Bergougnoux décrit ses découvertes d’une manière qui ne manque pas de pittoresque ni d’imagination !

" L’homme, qui devait être de forte taille, était étendu la face regardant la terre ; la femme, au contraire, reposait sur le dos. Aux angles du tombeau se trouvaient quatre squelettes d’hommes, placés dans une position repliée, le menton appuyant sur les genoux ; quatre esclaves sans doute, qui avaient été sacrifiés, la chose est triste à dire, pour honorer la mémoire du défunt… A côté du squelette principal – celui du chef – se trouvait une magnifique tête de lance en silex taillé… A gauche se trouvait un couteau de même nature… La femme portait un collier… Ce sont des rondelles d’os, assez habilement perforées… (Bergougnoux, 1887)

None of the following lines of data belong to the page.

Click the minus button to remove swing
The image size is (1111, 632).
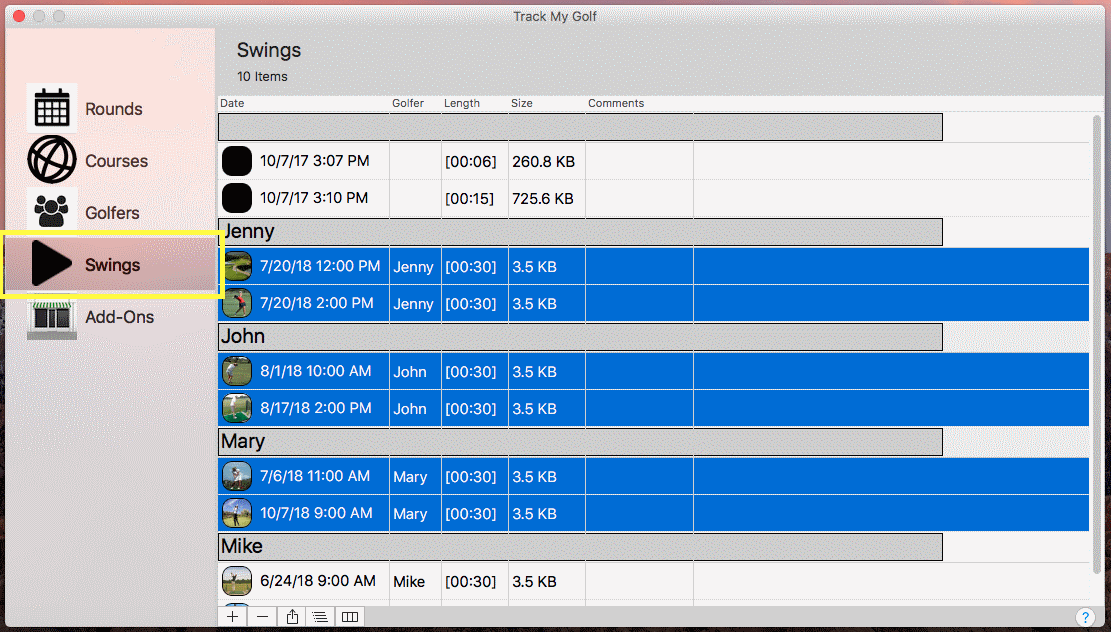262,617
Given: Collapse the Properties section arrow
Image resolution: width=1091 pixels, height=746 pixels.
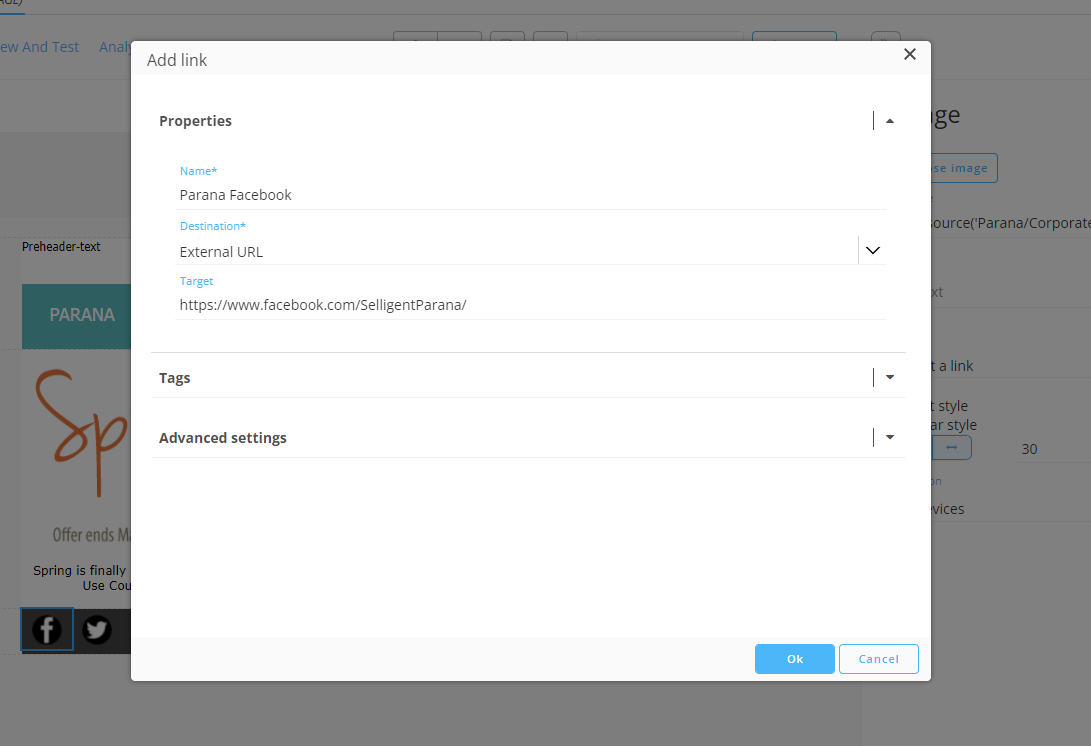Looking at the screenshot, I should coord(889,121).
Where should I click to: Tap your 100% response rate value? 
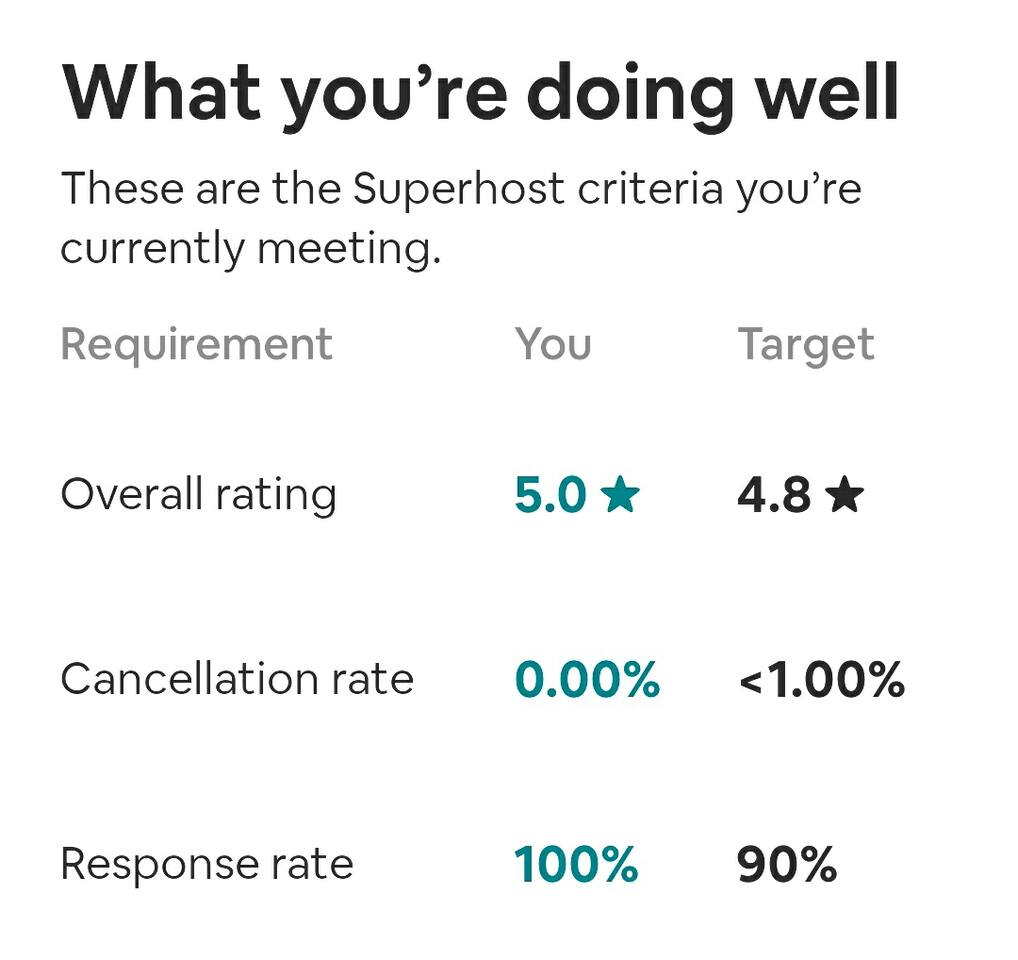click(576, 864)
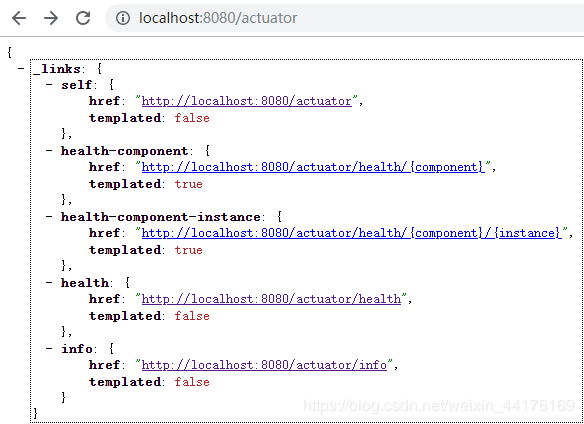Click the localhost:8080/actuator address bar
Viewport: 584px width, 424px height.
coord(345,18)
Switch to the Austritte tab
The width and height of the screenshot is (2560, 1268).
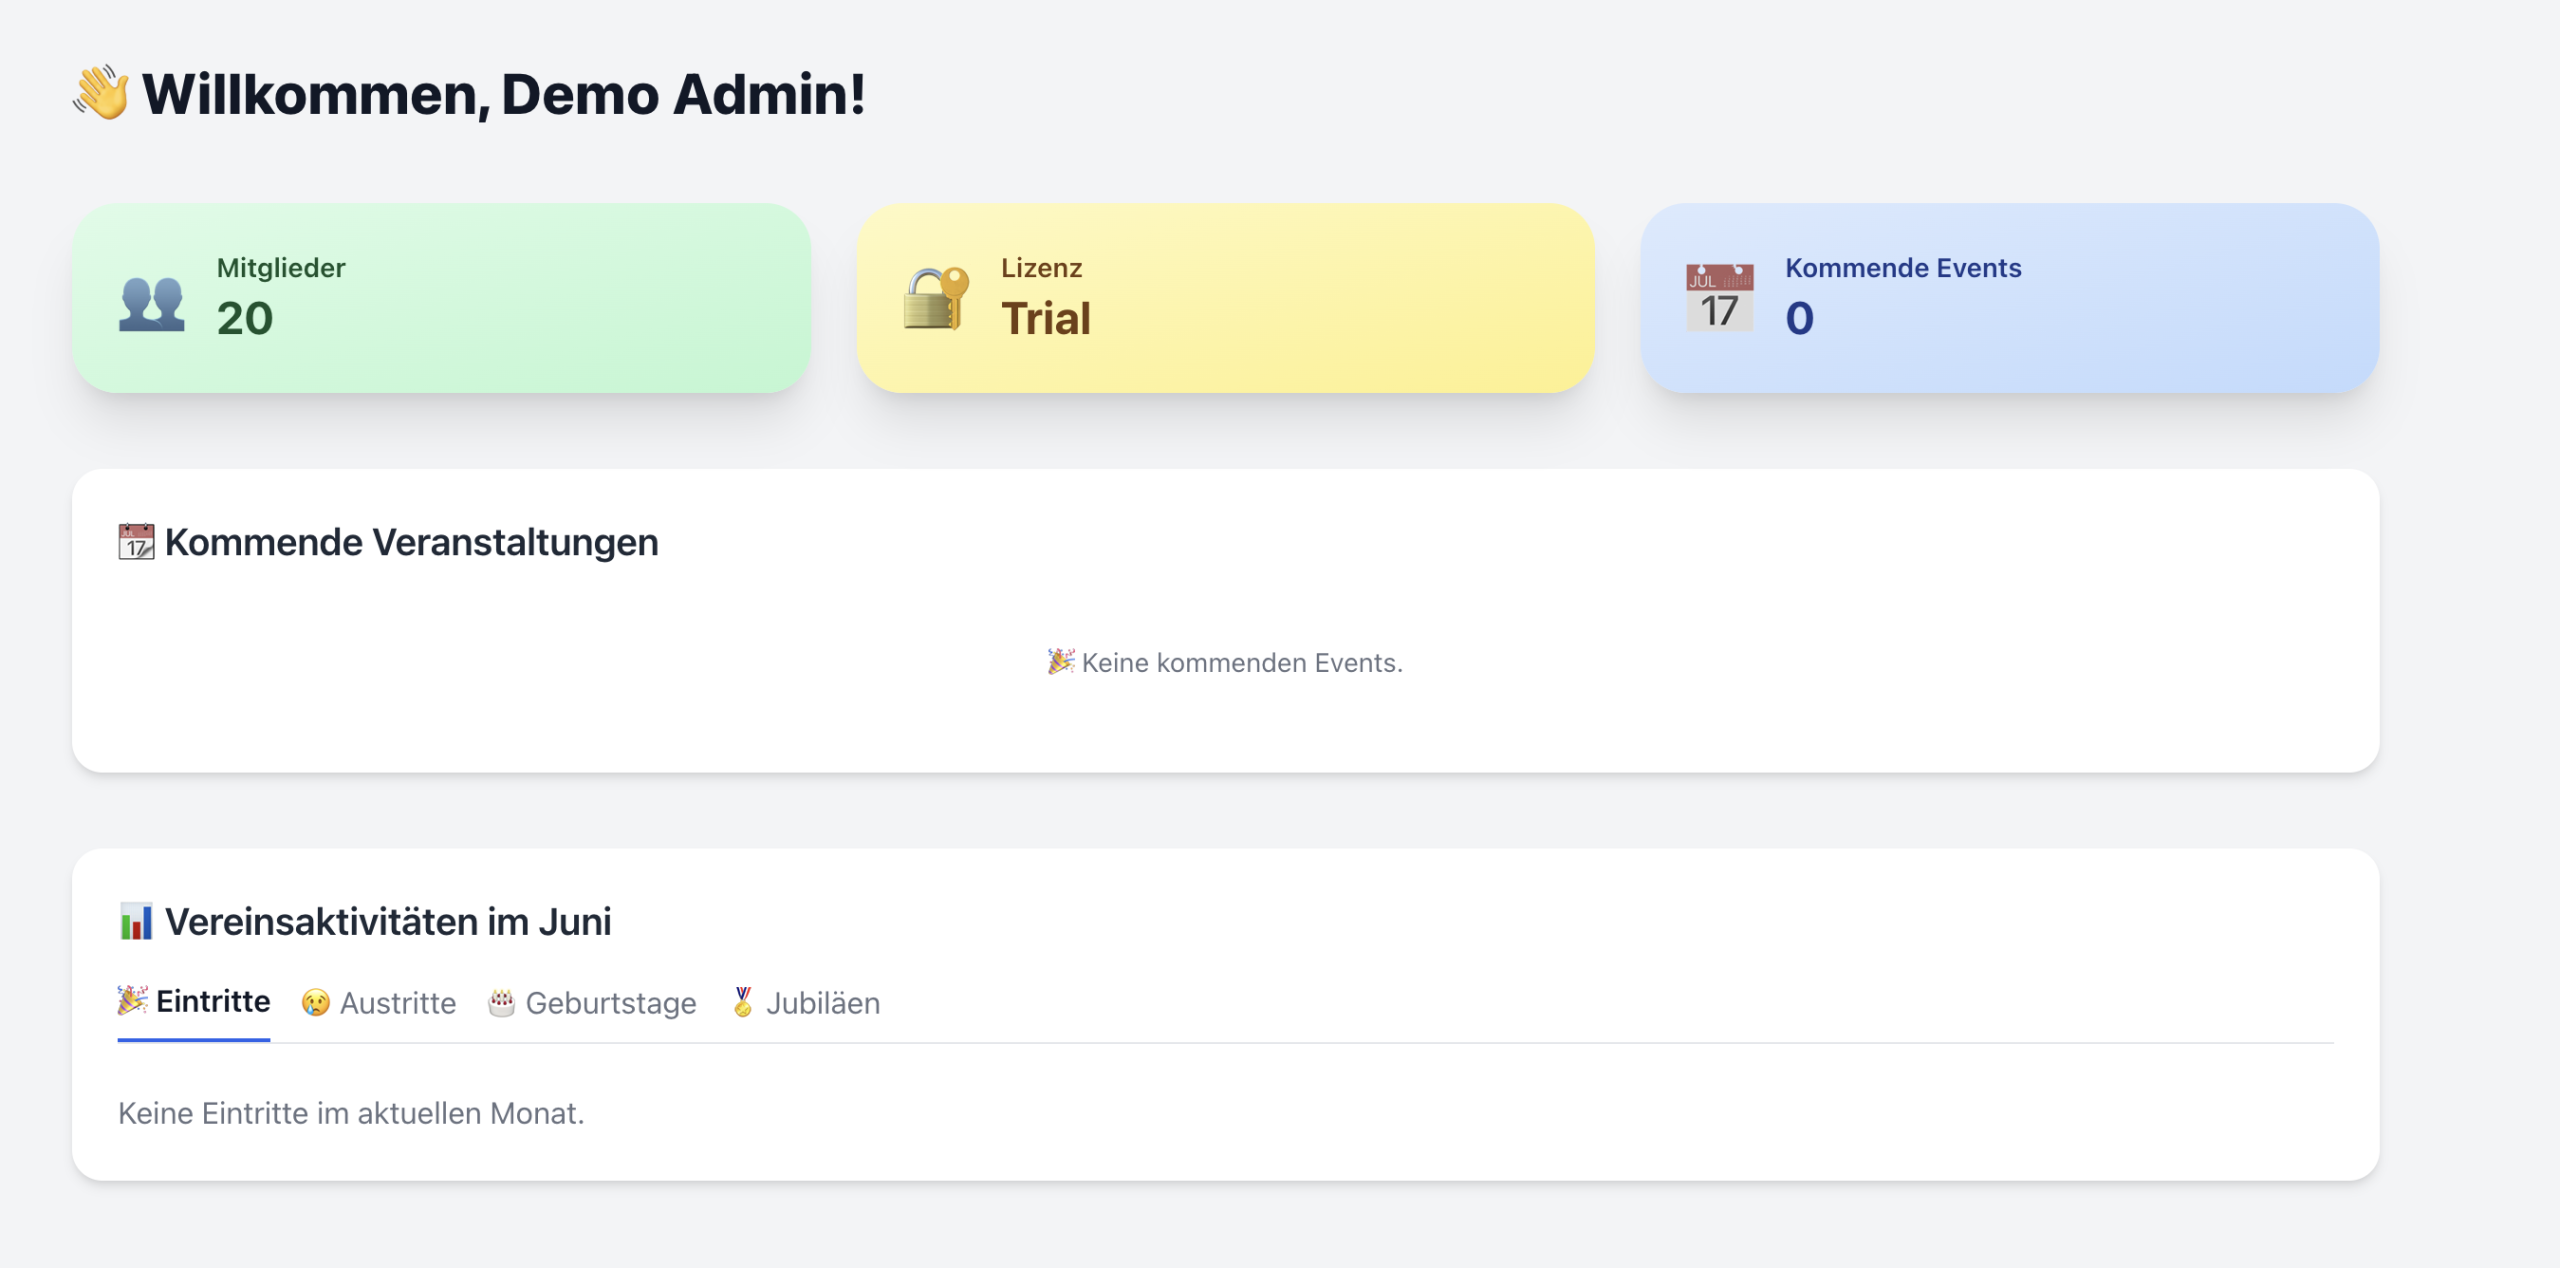click(397, 1003)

Castagné, reprenant la description des fouilles de son prédecesseur, ajoute les précisions suivantes : " Les fouilles opérées dans ce caveau firent découvrir une première couche d’ossements au milieu desquels se trouvait une épée en fer profondément attaquée par la rouille… A côté de cette lame d’épée, était une pointe de lance en bronze, munie d’un anneau pour la fixer sur la hampe ; un autre anneau fermé de toutes part de 25 mm de diamètre intérieur, pour consolider la pointe de lance et enfin une bouterolle de fourreau d’épée, également en bronze avec tranchant en forme de hache et douille avec un trou de rivet pour l’assujetir au fourreau" (Castagné, 1889). Enfin Castagné signale la touvaille de deux poignards en silex, polis et de grandes lames de silex, alors que Bergougnoux n’a décrit qu’un seul poignard et une seule lame.
Des notes inédites de Malinovski nous expliquent ces différences : les trouvailles ont été partagées entre Bergougnoux (musée de Cahors) et Dols. Malinovski mentionne les objets suivants : 1 poignard en silex (0,30 x 0,05) qui est probablement le poignard de la planche 5 de Castagné ; 1 autre poignard (0,17 x 0,04) ; 1 grosse perle en pierre ; 1 épingle en bronze à tête enroulée (0,165 m) ; 1 épée en fer ; 1 bouterolle en bronze. La description de Castagné était donc correcte dans l’ensemble, mais Malinovski ajoute à l’inventaire une perle en pierre et une épingle en bronze.

Nous avons la confirmation de l’exactitude de cette description par des dessins conservés au Musée des Antiquités Nationales qui représentent le grand poignard de 0,30 m, un autre poignard (0,175 x 0,038 m), une grande épingle métallique enroulée, la bouterolle et un petit bracelet en bronze sans décor. Ces objets ont été à l’été 1977 chez Pierre Dols, à Tour-de-Faure, l’épingle analysée est en cuivre.

Description analytique :
1 crâne humain "méditerranoïde d’aspect moderne" et "d’une antiquité indéfinissable", bien qu’ayant "les dents abrasées pour émettre quelques prétentions" (Riquet, 1961).

Cet objet n’est pas exposé de façon permanente.